姑娘们在院中排开,考题别出心裁:一炷香内,用粉笔在地上默写《女诫》,再用口脂在绢帕上解算数题——"一盒胭脂成本三十文,售价八十文,售出十盒赚多少?"

赵老爷子被推举为监考,背着手巡视活像大将军。

"王招娣!'卑弱'的卑少一撇!"

"李婶子!五加七不是十三!"

李铁匠媳妇急得满头汗,突然扯嗓子喊:"当家的!五百文是几钱银子?!"

墙头看热闹的李铁匠吼回来:"半两!笨死你算了!"

众人笑倒。考核结束,柳青青端来特制"朱卷"——用甜菜汁写着成绩的糯米纸,考完就能吃掉。

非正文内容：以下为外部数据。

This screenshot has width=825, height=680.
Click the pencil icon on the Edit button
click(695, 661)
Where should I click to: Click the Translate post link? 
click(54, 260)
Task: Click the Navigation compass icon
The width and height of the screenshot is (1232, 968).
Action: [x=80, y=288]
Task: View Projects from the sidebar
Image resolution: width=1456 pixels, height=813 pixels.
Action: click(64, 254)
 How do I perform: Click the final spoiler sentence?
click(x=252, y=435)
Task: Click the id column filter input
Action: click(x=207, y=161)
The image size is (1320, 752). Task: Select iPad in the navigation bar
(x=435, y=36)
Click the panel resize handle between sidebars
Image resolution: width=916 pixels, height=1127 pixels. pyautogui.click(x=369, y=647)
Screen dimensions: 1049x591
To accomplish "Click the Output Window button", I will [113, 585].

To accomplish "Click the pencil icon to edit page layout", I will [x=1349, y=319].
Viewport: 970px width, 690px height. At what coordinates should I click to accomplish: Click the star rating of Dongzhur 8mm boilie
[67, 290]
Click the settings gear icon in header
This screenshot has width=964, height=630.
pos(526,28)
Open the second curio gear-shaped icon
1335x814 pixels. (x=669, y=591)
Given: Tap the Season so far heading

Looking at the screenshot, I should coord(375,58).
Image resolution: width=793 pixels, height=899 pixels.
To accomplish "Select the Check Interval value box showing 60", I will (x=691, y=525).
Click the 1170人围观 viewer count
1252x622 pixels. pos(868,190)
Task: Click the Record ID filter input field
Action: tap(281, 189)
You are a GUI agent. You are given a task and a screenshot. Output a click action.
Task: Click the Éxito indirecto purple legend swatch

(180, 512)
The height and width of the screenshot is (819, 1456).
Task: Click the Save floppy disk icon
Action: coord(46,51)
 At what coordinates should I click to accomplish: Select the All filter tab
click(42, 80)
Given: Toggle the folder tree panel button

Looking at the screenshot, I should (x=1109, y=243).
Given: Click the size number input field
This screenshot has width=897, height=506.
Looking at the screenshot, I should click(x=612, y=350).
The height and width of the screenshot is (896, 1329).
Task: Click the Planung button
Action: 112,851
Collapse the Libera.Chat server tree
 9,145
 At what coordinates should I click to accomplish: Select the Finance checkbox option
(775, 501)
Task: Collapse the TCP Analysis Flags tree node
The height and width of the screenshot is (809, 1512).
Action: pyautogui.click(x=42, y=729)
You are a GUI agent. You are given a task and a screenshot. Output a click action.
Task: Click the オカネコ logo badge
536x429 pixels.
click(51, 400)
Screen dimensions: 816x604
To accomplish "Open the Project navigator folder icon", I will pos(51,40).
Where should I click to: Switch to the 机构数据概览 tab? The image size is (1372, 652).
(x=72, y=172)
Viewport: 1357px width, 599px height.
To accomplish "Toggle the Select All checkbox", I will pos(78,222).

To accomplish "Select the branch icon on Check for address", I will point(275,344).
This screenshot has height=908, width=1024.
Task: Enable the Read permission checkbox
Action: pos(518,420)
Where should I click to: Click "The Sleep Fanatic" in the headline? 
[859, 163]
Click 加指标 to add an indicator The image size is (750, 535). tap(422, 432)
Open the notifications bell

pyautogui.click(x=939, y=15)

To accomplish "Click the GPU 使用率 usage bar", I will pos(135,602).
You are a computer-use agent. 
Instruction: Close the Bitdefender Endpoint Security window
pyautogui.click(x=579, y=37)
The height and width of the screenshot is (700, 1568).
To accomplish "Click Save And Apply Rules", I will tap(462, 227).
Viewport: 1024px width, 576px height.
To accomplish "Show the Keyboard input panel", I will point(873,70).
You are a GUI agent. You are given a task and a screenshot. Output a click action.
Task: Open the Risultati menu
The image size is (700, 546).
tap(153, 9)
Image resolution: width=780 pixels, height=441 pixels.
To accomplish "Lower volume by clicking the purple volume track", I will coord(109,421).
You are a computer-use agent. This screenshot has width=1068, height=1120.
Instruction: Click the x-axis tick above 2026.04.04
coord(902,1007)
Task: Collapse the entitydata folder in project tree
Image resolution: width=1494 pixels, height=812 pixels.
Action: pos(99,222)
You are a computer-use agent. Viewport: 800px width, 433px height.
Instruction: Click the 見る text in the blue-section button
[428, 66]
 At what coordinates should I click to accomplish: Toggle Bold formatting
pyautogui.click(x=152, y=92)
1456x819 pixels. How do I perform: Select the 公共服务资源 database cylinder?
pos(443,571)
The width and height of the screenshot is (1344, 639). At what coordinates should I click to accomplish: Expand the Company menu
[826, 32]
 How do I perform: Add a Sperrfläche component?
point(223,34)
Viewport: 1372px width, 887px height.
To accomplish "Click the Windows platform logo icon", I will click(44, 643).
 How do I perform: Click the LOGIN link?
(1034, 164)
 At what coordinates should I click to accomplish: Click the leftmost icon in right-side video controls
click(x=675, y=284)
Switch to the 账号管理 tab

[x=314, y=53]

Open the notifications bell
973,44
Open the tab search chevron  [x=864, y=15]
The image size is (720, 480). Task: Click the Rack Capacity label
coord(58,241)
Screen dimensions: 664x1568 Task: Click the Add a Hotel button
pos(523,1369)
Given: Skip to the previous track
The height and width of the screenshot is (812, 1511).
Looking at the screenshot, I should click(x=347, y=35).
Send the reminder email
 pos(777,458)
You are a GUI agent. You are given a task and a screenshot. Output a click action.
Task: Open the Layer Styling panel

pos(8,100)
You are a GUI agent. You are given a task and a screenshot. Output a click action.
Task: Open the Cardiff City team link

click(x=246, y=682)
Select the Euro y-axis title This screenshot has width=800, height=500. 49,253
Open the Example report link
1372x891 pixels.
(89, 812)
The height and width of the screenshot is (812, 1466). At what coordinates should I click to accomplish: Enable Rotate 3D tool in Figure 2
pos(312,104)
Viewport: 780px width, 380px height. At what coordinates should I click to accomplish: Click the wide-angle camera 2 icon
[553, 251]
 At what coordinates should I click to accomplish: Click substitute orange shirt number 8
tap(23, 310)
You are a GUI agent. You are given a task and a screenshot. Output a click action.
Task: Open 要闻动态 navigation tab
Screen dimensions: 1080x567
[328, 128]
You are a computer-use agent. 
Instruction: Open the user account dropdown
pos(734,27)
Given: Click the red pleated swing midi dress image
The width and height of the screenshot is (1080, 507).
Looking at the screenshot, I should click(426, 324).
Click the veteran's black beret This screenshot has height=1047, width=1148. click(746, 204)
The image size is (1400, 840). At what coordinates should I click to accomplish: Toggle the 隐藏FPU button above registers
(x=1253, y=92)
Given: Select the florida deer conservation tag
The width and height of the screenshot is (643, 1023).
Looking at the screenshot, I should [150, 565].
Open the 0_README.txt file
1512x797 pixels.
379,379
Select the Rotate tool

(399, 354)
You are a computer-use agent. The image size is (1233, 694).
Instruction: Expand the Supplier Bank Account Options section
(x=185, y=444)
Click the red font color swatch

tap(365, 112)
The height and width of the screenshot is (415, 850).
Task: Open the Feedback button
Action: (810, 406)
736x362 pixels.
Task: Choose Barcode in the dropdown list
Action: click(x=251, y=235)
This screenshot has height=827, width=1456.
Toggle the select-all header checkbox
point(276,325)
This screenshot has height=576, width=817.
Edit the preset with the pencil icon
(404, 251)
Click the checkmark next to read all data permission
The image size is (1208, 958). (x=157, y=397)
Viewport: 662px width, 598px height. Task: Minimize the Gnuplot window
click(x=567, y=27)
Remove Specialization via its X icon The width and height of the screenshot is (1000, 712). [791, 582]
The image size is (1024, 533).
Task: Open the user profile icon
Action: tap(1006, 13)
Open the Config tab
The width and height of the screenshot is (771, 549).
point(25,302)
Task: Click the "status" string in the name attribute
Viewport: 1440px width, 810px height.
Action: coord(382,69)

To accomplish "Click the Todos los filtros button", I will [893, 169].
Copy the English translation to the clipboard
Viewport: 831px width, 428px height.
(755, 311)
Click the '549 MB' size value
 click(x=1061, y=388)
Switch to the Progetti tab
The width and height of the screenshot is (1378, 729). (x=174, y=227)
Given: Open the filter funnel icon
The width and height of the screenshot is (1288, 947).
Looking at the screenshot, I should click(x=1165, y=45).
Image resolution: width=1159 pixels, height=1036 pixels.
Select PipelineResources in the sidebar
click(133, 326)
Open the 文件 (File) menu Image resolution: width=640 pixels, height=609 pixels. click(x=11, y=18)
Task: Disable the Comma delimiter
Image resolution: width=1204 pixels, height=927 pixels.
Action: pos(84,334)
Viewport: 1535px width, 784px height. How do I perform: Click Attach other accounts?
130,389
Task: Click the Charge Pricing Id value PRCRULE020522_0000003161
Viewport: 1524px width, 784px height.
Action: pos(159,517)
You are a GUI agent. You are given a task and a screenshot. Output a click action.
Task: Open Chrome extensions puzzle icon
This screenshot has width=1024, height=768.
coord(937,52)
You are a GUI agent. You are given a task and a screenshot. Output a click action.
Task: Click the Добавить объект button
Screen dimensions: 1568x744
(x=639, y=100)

王招娣举着"甲等"纸片满院跑:"娘!我能看懂租契啦!"

王寡妇抹着泪笑骂:"疯丫头!"

郝皓撞撞我胳膊:"赵老头呢?"

我努努嘴。老爷子正蹲在墙角,老花镜卡在额头,哆嗦着手在算:"十盒赚五百文...五百文..."

"是半两银子!"李铁匠在墙头嚎。

"用你说!"老头吼回去,却悄悄把孙女的"乙等"试卷揣进怀里。

尾声

月色铺满小院时,姑娘们的欢笑声还萦绕在梁上。

郝皓扒拉着算盘珠子感慨:"王招娣今日赊了三盒胭脂,账记得分毫不差。"

"李婶子更绝,"柳青青笑着抖开绣品,"把九九乘法表绣成帕子了!"

我把新制的"状元红"口脂排进妆匣,随口问:"赵老爷子今日嘀咕啥呢?"

小妹模仿老头腔调:"'女子无才便是德'——后面接'多才多艺更是宝'!"

满屋哄笑中,春桃突然举手:"姐!明日教写信吧?我想给北境的大牛哥写封情书!"

柳青青打趣:"哟,用'天地玄黄'开头?"

"用这个!"郝皓突然摸出张皱纸,"当年军营学的——'见字如晤,卿卿吾爱'..."

我抢过纸片笑骂:"伤兵还作妖!"指尖却抚过那行字。月光漫过窗棂,玉佩在怀中泛起微温。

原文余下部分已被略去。